怖い絵展
2017年10月7日〜12月17日
上野の森美術館
ポール・ドラローシュ(1797〜1856)
《レディ・ジェーン・グレイの処刑》
1833年
ロンドン・ナショナル・ギャラリー

246×297cm、本展出品作では最大のサイズ、そして超目玉作である。
1833年に完成し、翌年のサロンに出品、大成功を収める。ロシアの富豪が購入するが、1870年、英国人が購入し、1902年にナショナル・ギャラリーに寄贈される。
1928年、テルズ川が氾濫し、保管替え先であったテート美術館が被害を受ける。

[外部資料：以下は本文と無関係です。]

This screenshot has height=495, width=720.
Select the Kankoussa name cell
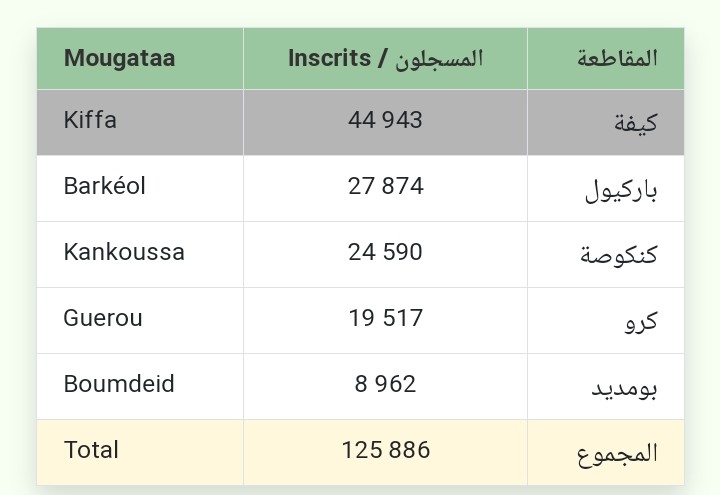[x=124, y=252]
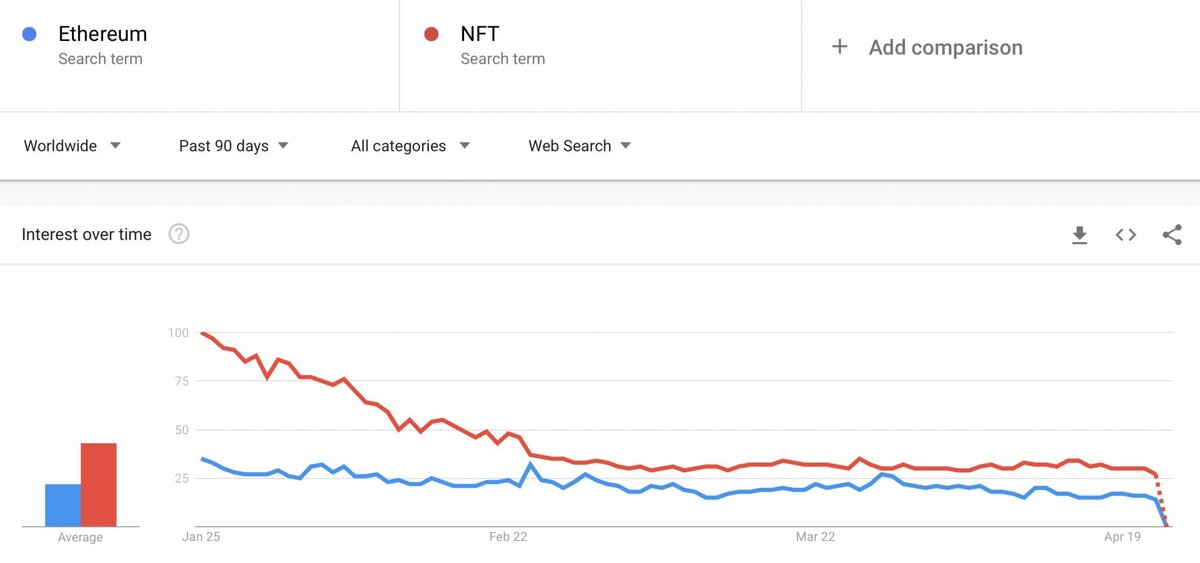
Task: Click the red NFT dot indicator
Action: (x=432, y=34)
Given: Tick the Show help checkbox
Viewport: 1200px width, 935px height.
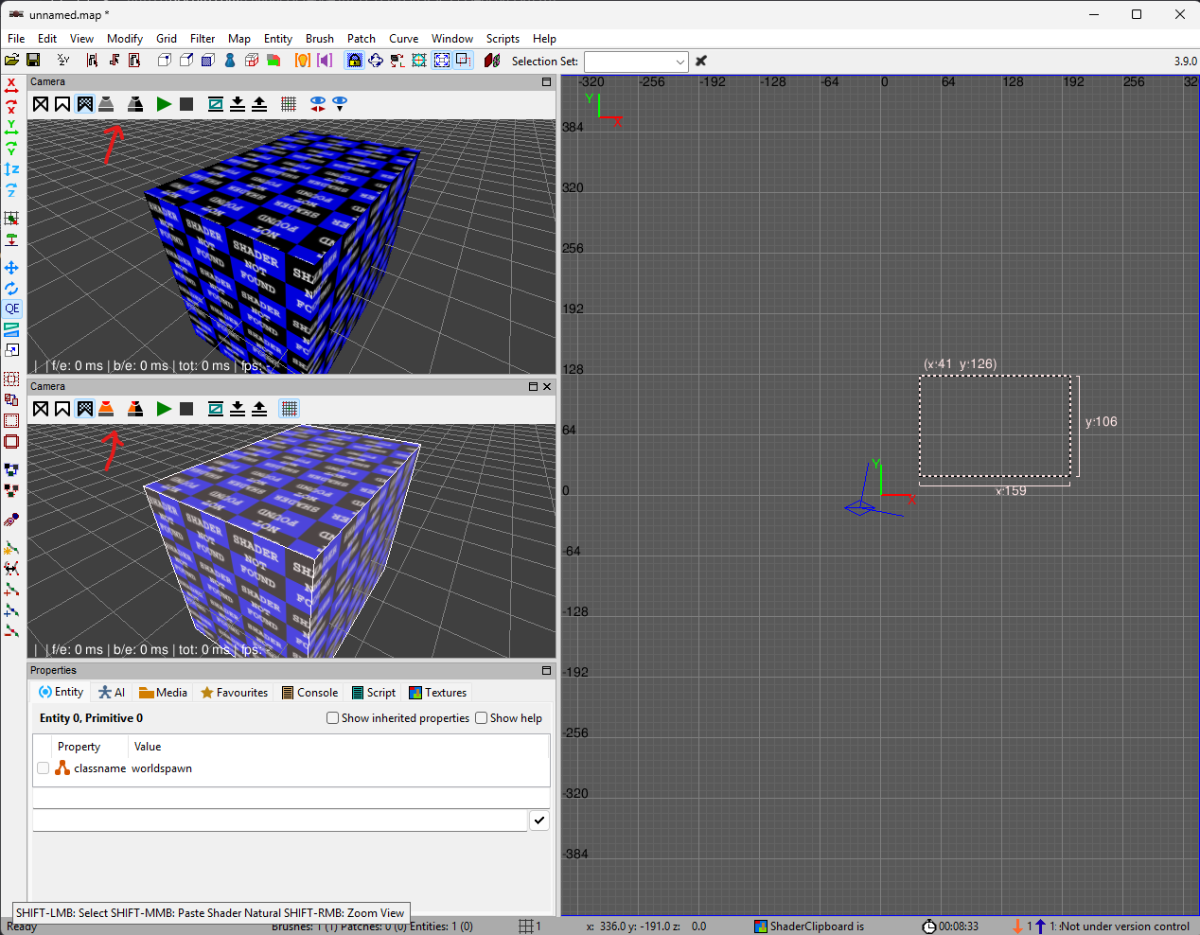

ターナー作品などが最優先に処置されるなか、ドラローシュ作品は非優先判定、そのうち何故か行方不明となり、1959年には消失宣言される。ところが、1973年、若い学芸員により保管庫から無傷で再発見!ナショナル・ギャラリーに保管替えされ、翌年から公開されると、その前の床がすり減るほどの人気作品となる。
1554年2月12日の出来事。
5人の人物。
純白のドレスに白い目隠しをして、左手薬指に指輪をした、若くて清楚そうな女性が、ジェーン・グレイ。自らの首を置く台を手探りする。
ジェーンに寄り添う男性は、聖職者。ジェーンを首置き台へと導いている。
画面左手には、柱にすがって泣き崩れている侍女と、ジェーンのマントや宝石を手に失神しかけている侍女。
画面右手には、斧を持つ死刑執行人の男性。ギロチン発明前の当時、斬首は失敗も多く、ナイフで最後の処置をすることも多かったらしい。
首置き台の下の藁は、血を吸わせるため。床に敷かれた黒い布は、画面右下隅ではめくれていて木の床が見え、画家のサインがある。
印象的なのは、死刑執行人のジェーンを見下ろす様子。この雰囲気は、カラヴァッジョの《エマオの晩餐》における宿の主人、あるいは《聖ルチアの埋葬》における穴を掘りながらふと顔を上げる男性を想起させる。画面上繰り広げられている光景はひょっとすると、男性の幻視ではないだろうか。
19世紀フランスのサロン画家による精緻な写実表現と演劇性を備える歴史画の大作。
好みは別として、この作品を見たことがない人は見ておいたほうが良いと思う。このレベルの作品はなかなか日本で見る機会がない。よくぞ来日してくれたものである。
見ておいたほうが良いと言っても、気になるのは混雑状況。
この三連休は、公式ツイッターを見ると、
10/7:最大60分(14:20時点)
10/8:終日50〜80分(開館時50分、入場締切時60分)
10/9:終日20〜60分(開館時50分、入場締切時20分)
2日目から一層の入場制限強化を図っているものと推測するが、凄い。
本展は、会期中無休なので、平日月曜が狙い目かも。